If two decades of Kobe Bryant taught us anything, it’s that there can not be enough drama in the NBA, a league that today has LeBron James publicly feuding with Charles Barkley and Stephen Jackson admitting he smoked weed before games.
Say what you want about those two stories, but I’m sure you’re more familiar with them than you are with the Pelicans-Raptors final score from Tuesday night.
From a basketball standpoint, I don’t believe Anthony alone would make the Clippers better than the Golden State Warriors.
But, from a basketball standpoint, I’m certain the Clippers right now aren’t better than the Warriors, either. And, frankly, they aren’t particularly close.
For years, I’ve written about this team still being one player short of having a championship-contending roster. Anthony could be that one player.
The Clippers have tried to sell us on Chris Paul, Blake Griffin and DeAndre Jordan being a legitimate Big Three. I’m among the people who never have been willing to buy that claim.
Now, Rivers evidently has a chance to add Anthony without breaking up Paul, Griffin and Jordan, Cratosslot and, after several days of contemplating the prospect, I still haven’t come up with one definitive reason not to make such a trade. At least from the Clippers perspective.
Of course, it’s always easy to reach these conclusions when you are completely free of any actual responsibility.

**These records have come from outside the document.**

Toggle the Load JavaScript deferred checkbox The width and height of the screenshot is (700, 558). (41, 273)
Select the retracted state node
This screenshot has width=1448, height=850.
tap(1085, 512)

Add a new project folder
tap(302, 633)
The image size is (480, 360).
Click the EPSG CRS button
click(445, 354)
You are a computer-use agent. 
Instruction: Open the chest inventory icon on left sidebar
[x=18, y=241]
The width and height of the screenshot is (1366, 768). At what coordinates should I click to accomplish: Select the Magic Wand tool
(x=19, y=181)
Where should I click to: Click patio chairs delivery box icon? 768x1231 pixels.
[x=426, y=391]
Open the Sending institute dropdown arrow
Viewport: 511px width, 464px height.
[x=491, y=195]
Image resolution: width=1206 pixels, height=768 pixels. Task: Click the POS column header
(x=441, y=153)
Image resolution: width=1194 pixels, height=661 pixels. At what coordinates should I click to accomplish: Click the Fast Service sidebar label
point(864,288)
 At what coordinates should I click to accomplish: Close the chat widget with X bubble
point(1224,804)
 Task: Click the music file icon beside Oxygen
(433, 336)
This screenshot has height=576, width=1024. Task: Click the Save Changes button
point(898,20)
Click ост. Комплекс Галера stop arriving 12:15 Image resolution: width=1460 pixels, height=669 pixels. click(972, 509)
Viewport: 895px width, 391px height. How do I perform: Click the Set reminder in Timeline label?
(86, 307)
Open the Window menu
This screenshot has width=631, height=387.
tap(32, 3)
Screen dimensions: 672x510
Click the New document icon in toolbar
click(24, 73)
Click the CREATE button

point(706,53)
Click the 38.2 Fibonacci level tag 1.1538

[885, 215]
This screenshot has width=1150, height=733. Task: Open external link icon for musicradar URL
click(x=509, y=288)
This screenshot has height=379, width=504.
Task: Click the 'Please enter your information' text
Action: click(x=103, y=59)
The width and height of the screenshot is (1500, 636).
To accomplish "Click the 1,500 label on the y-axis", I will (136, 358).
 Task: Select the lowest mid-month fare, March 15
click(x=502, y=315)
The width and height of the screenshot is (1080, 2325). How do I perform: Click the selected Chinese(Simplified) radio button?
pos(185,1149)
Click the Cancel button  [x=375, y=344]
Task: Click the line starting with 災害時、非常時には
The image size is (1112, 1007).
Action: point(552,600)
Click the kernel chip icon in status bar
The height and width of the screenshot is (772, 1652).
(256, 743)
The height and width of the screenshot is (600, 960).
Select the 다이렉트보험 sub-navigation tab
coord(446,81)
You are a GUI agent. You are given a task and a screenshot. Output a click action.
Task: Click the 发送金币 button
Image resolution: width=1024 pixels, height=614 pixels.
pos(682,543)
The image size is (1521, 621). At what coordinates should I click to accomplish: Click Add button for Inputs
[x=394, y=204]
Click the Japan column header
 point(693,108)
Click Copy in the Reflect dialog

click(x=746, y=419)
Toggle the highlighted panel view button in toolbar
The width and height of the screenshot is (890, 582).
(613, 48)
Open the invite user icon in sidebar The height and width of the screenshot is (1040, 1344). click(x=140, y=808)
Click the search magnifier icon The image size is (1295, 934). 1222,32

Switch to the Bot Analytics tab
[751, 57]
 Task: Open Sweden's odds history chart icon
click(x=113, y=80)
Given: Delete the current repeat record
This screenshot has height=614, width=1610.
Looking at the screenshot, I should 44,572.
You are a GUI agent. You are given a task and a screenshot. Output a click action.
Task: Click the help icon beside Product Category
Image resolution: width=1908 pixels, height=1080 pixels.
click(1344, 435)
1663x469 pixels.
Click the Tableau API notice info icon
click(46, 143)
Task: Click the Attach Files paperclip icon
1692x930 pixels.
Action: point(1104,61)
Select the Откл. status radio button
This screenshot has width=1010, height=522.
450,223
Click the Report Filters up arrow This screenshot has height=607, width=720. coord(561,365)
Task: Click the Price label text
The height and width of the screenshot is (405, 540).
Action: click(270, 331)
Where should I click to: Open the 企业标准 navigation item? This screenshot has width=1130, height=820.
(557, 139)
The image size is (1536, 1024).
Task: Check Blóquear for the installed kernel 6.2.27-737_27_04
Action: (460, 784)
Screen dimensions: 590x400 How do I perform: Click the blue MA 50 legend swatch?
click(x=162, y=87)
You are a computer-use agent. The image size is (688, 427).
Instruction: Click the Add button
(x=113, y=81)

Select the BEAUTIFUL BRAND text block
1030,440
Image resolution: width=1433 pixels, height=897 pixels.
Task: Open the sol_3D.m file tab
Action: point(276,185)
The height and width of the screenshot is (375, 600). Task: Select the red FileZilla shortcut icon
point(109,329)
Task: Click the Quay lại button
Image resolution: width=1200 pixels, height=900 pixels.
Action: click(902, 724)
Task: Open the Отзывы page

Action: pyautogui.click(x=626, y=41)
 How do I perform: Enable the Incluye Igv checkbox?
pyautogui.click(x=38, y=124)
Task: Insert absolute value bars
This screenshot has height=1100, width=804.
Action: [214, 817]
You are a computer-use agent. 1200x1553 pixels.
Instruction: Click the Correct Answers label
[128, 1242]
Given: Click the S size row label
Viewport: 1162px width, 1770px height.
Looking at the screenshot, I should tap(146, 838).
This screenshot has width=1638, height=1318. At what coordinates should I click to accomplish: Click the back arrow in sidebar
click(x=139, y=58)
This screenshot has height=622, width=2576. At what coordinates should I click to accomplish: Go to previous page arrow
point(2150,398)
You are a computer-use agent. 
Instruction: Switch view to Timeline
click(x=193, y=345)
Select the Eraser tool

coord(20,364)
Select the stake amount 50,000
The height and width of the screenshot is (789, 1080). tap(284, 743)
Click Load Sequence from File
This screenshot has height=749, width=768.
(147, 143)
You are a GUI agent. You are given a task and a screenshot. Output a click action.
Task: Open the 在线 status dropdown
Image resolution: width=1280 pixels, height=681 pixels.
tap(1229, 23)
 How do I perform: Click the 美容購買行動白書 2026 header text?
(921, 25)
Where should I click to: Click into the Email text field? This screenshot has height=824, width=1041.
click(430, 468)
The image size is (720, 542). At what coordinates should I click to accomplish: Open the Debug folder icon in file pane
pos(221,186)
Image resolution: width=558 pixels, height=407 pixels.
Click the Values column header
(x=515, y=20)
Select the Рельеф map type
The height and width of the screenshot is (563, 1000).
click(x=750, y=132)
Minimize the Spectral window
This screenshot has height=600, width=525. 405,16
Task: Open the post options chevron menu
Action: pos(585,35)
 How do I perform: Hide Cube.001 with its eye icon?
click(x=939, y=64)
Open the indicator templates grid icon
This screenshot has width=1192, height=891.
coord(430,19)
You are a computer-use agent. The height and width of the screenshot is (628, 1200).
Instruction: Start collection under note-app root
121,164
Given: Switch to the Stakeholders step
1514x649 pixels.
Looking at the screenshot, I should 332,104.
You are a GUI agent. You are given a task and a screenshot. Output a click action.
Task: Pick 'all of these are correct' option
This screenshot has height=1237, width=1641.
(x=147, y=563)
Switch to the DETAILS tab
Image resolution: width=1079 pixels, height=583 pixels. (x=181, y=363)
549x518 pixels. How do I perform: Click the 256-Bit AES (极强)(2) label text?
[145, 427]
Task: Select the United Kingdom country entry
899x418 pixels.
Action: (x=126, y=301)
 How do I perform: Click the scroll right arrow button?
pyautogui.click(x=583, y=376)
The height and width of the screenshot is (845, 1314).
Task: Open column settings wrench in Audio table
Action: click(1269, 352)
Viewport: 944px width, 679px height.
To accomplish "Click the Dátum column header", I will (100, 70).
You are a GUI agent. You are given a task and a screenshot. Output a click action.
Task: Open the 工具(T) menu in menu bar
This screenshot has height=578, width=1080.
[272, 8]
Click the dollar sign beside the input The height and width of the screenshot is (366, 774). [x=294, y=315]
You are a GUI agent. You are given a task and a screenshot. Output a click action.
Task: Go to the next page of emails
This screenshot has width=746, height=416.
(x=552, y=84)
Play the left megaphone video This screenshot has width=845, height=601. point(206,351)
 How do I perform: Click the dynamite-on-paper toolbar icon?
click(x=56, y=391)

If running a professional sports team were that easy, Jim Buss would do it.
It’s also easy to dismiss how much losing players like Austin Rivers and Jamal Crawford would gut the Clippers bench. I’m not convinced more Alan Anderson would be any team’s solution.
Then, there’s the Knicks’ side of the equation. This is a franchise that has lost enough already without now losing a one-sided trade of its best player. New York surely is asking for high draft picks in any deal for Anthony, high draft picks being another thing the Clippers lack.
Let’s, however, keep this as real as we can or at least as real as the clock that’s ticking on this Clippers’ core.
The addition of Anthony would give the team the reminder of this season to figure out if, with this revised lineup, chasing down the Warriors anytime soon is a genuine possibility.
Paul and Griffin are signed through 2017-18, though both can opt out after this season. If Paul plays out his current contract, he’ll be 33 and, more significantly, 13 years into his career.
So, no matter what happens before the upcoming trade deadline – and that includes nothing happening – the Clippers are approaching a crossroads.
Rivers has an opportunity to vastly improve the offensive potential of his team at a time when NBA scores – thanks a great deal to Golden State – are trending upward.
He has a chance to surround Paul with the most talent the point guard ever has had, Paul forever marked as someone who’s plenty gifted but just hasn’t had enough help.
He has an opening to move a step closer to the Warriors, a team that seems to keep improving with each stride.
And Rivers has all this in front of him, if the reports are accurate, at a stunningly reasonable price.
Personally, I’ve never been a big fan of Anthony, in part because his teams have won only three playoff series. That’s ever, and, after 13 seasons, rather incredible.
But given the state of the Clippers in relation to the rest of the Western Conference, this is a trade I’d make.
That means, of course, it has absolutely no chance of happening, these local teams somehow managing to function without my advice.
By the way, just to make us all feel a little wiser today, the Raptors beat the Pelicans on Tuesday, 108-106, in overtime.